Exercise: Identify every line in the records below that contains the string "agent", and copy each of those lines in full.

Records:
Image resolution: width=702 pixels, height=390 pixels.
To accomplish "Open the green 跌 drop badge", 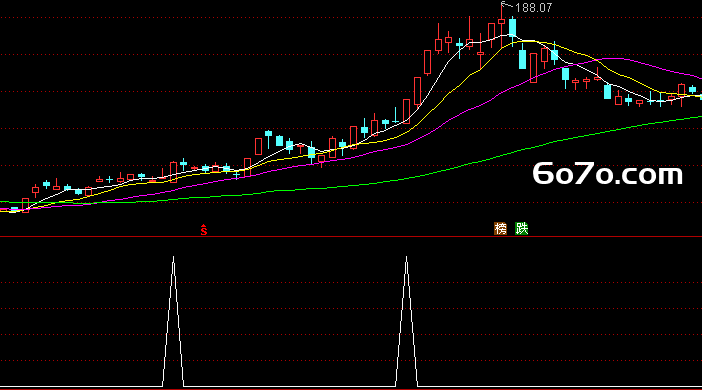I will coord(522,228).
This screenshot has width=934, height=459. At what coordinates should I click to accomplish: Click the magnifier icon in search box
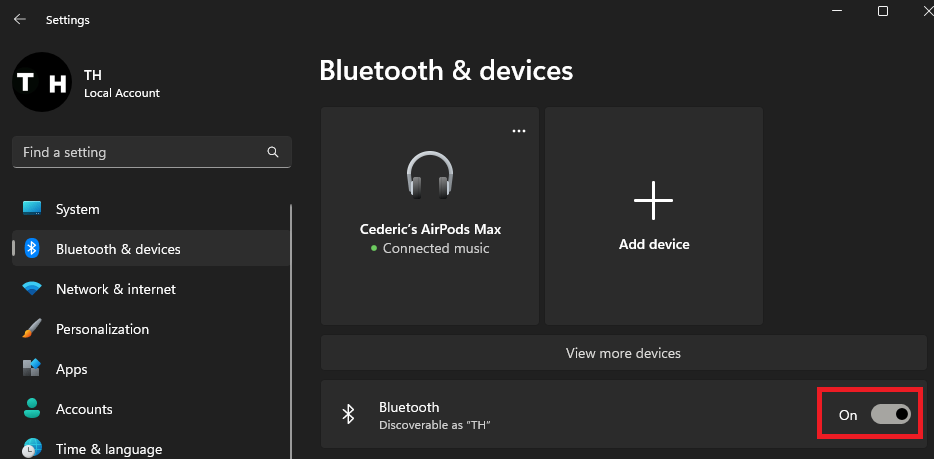[273, 153]
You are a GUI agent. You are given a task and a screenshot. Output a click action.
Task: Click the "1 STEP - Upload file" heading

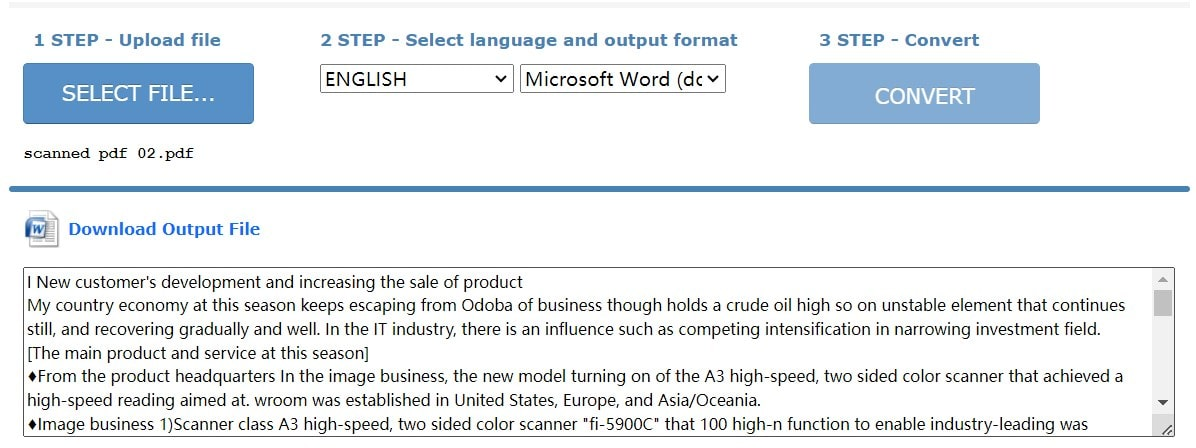click(127, 40)
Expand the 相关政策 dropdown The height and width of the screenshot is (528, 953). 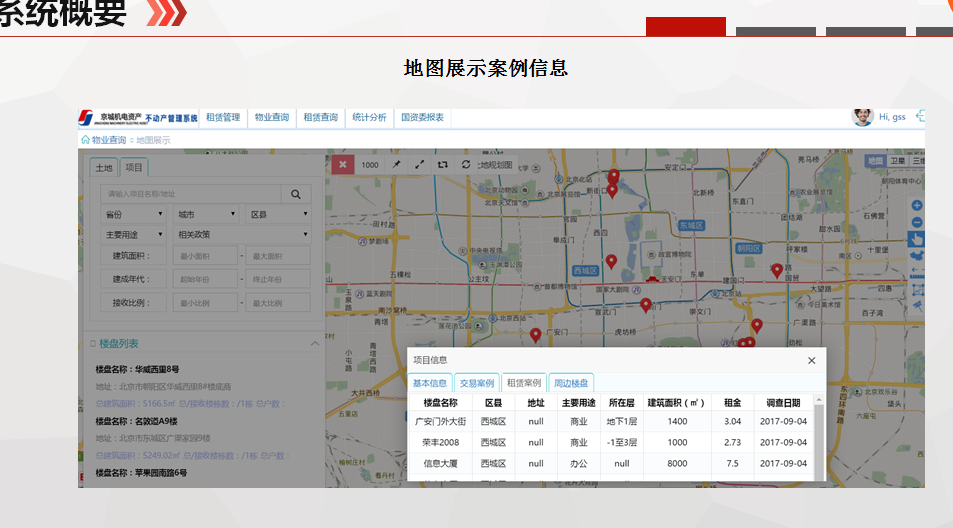click(x=241, y=234)
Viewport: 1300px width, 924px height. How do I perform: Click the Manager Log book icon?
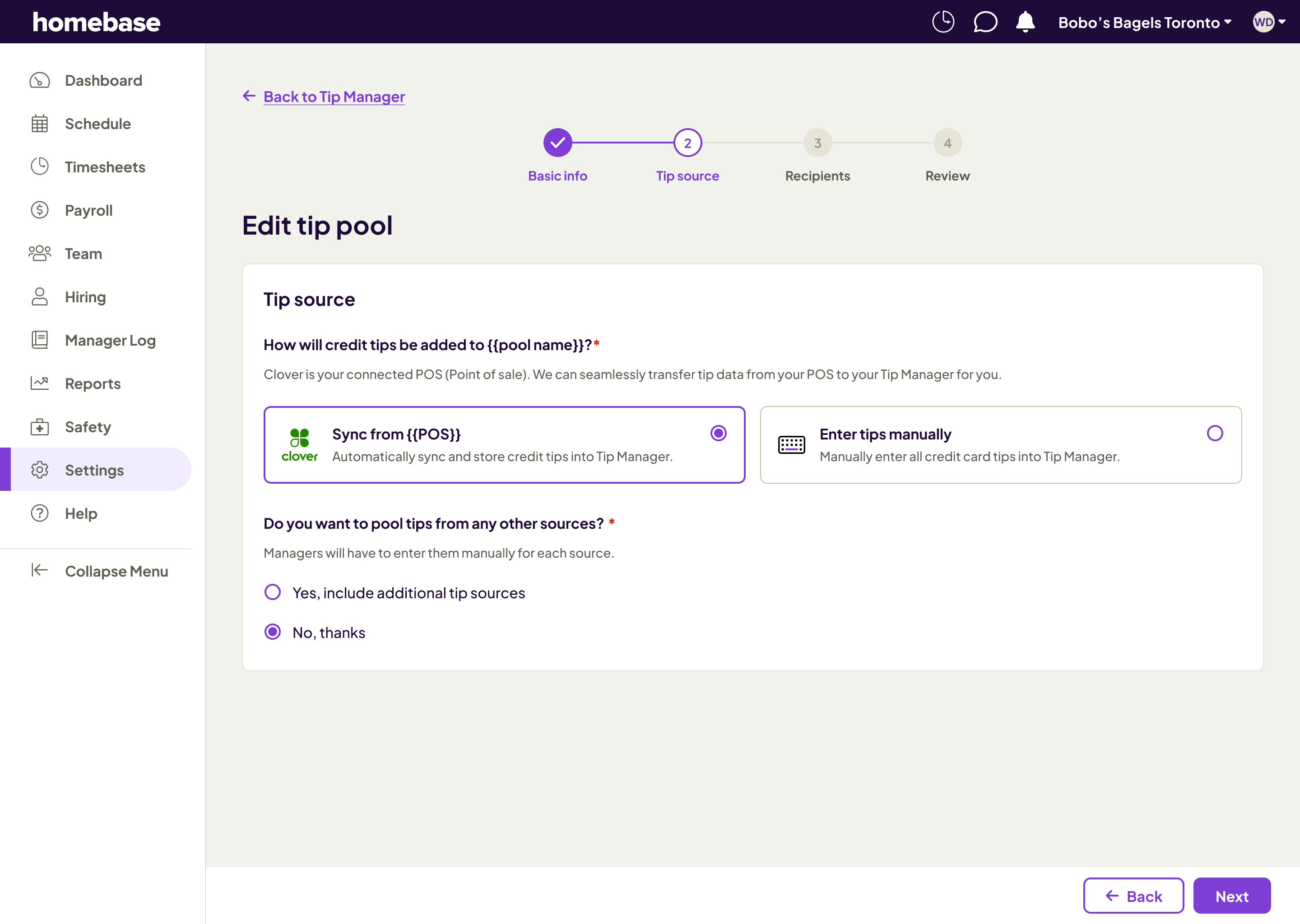[x=39, y=340]
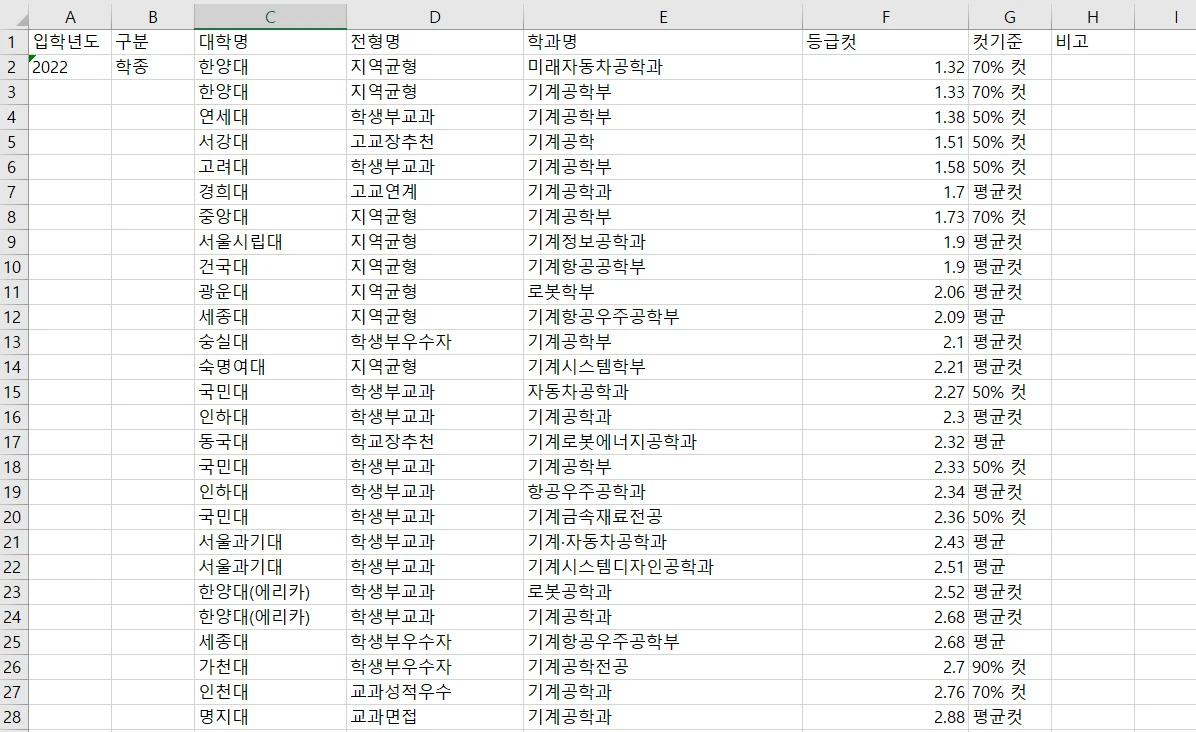Select the 학종 cell in column B
The image size is (1196, 732).
(152, 66)
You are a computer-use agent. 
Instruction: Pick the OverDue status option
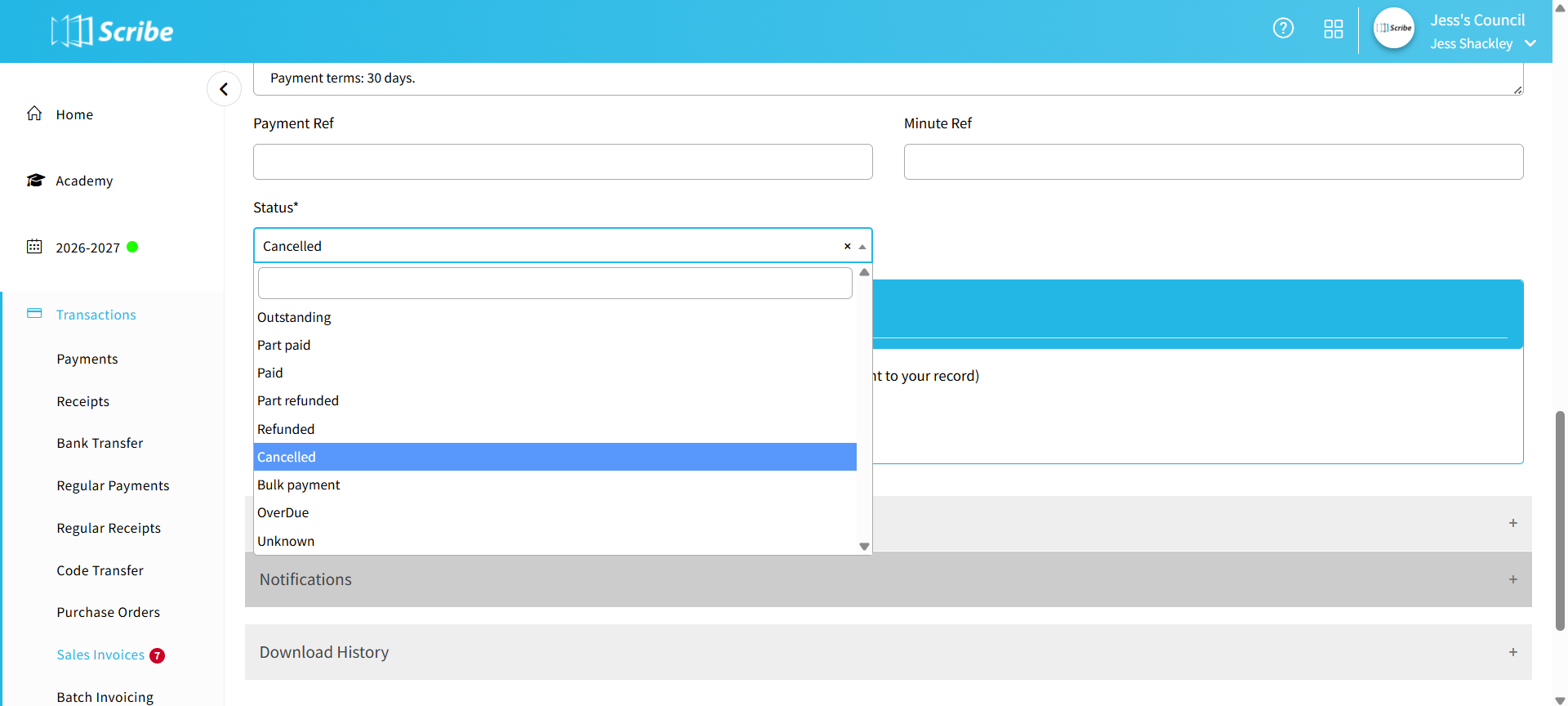tap(283, 512)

Full response:
You are a GUI agent. You are given a task and a screenshot. Output a click action.
You are a computer-use agent. 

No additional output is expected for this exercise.